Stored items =
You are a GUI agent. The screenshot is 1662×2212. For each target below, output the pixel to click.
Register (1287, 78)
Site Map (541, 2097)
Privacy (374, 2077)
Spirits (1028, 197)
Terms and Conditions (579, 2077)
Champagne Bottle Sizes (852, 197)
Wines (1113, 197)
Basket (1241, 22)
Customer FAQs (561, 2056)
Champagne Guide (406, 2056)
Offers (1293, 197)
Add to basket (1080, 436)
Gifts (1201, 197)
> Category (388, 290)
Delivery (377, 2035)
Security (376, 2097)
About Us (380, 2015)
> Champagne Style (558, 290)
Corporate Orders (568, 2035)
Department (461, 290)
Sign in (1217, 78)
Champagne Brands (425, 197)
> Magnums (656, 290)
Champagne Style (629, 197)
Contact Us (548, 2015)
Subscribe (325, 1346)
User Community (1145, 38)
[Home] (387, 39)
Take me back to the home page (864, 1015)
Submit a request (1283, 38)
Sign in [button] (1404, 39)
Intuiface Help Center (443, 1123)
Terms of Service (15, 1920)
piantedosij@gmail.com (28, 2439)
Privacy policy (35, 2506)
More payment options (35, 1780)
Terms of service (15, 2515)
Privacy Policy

Your assignment =
Whenever the word "Privacy" shows up in a line of the entries, copy that line.

Problem solution =
Privacy (374, 2077)
Privacy policy (35, 2506)
Privacy Policy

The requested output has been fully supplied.